Applied Behavior Analysis: 101
ABA is a therapy methodology for children with autism, but has also been shown to be successful across a variety of disabilities. Stacie Rulison, a member of the Michigan Autism Council provided training on the therapy that focuses on why we behave the we behave and how what happens immediately following a behavior, be it good or bad (positive reinforcement or negative reinforcement), often motivates whether or not we repeat that action in the future. This has been proven through evidence-based practices to be especially true when it comes to children with autism and other behavioral challenges.
The training strongly emphasized the importance of identifying and recording what would motivate each individual student to consistently behave according to set expectations;
“Every kid is different so what motivates each one is different—the trick is knowing what that is!”
Also, it was important that we understood that “motivate” does NOT mean “bribe”! A bribe means, “I’ll GIVE/DO this IF you do this (expected behavior).” Instead, we were told to focus on “FIRST, THEN” language. For example, in preparation for transition difficulty, a 4th Wall instructor might say. “FIRST we dance, THEN we take a break!” Be patient, we were told by the facilitator,
“Give them time to “process” and think about what you asked—it may taken them 15-30 (or more seconds); if there is too much information, they will stop listening and paying attention.”
4th Wall True Stories
In a recent six-week workshop culminating in a final performance for family and friends, a student with autism and non-verbal communication skills would show her excitement at inappropriate times by breaking from the performance line with her fellow acting friends and coming directly in front of them to dance in front of the instructor! After the first two classes, the lead and co-instructors had tried using verbal directives (a.) with no luck and knew that this could cause an uncomfortable hiccup on performance day. So, the lead instructor used her ABA know-how and investigated (b.) what might motivate (c.)her to stay in her dance spot. She consulted notes that had been taken in a previous class and noticed that the student responded positively to her favorite color, purple. The next class the instructor provided her with the purple “pancake” or floor marker asked her special spot to motivate her to stay put during the dance!

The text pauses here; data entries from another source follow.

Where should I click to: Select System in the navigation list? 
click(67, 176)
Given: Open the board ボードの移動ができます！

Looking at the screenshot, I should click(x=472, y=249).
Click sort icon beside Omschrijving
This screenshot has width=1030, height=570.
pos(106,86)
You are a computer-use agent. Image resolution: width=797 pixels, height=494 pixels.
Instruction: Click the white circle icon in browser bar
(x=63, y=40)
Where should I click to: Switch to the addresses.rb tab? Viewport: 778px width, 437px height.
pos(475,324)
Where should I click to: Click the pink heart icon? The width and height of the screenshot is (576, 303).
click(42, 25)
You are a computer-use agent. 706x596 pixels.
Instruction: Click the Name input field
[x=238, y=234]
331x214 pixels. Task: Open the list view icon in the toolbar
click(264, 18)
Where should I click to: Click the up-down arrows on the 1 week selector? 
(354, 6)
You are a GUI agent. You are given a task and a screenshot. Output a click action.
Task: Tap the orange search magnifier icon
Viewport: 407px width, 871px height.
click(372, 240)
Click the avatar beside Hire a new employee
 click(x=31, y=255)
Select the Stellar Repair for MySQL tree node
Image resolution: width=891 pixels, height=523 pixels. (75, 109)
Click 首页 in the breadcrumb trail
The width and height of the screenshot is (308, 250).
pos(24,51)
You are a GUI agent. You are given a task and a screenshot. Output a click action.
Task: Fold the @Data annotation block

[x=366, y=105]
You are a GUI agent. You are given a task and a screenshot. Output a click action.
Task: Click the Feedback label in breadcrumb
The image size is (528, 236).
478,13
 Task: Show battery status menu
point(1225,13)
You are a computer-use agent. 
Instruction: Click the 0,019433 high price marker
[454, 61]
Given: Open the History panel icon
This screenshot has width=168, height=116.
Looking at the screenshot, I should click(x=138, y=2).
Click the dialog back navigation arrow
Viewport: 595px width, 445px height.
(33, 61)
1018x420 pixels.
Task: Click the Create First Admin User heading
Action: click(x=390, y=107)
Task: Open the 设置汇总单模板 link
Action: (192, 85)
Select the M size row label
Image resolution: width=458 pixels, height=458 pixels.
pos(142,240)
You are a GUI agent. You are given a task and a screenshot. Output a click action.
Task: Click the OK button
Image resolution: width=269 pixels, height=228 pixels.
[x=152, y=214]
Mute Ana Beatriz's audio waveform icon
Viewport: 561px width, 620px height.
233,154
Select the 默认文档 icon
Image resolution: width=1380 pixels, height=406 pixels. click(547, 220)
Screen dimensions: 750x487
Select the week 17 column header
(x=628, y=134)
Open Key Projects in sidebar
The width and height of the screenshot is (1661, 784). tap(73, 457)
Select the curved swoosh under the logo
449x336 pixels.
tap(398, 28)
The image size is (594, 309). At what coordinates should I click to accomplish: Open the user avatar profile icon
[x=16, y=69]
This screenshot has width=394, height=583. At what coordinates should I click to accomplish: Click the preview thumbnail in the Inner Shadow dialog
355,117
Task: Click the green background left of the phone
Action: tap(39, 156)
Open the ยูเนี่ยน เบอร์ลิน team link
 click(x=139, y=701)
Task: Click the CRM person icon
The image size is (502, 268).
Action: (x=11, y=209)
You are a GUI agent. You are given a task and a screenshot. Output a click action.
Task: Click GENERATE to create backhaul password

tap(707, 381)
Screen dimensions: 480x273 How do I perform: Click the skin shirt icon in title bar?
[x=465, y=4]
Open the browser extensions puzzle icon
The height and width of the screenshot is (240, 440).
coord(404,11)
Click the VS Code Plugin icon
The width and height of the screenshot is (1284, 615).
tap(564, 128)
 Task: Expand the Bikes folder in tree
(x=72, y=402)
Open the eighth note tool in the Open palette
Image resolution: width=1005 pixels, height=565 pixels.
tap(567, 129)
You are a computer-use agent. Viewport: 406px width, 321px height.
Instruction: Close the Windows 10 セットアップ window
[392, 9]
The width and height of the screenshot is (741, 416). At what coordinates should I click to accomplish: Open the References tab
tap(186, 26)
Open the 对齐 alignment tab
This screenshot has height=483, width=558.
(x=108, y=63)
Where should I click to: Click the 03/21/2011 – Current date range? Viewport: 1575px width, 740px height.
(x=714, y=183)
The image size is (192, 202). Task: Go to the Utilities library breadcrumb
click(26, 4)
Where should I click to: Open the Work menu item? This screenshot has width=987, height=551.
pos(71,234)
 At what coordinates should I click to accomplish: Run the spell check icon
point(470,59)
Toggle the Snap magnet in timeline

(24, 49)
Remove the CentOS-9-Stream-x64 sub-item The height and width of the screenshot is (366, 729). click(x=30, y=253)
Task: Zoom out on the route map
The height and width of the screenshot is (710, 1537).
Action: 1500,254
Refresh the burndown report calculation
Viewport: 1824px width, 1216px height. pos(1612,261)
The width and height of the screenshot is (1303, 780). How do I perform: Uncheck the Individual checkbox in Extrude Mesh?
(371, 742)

Voilà! Some positive reinforcement (d.)(“Great job staying in your spot, I’ll come and sit next to me!”) on her motivated choice led to lasting results!
Our teacher had followed this (simplified) ABA method:
a. Set expectations
b. Collect and record data for future use
c. Use information to motivate student to engage in set expectation
d. Positively reinforce positive behavior choice to reinforce behavior change
* It is important to note that the above is only one example of ABA methods being used to communicate and correct and expected behavior. Remember that every child is different and will respond differently to different motivation!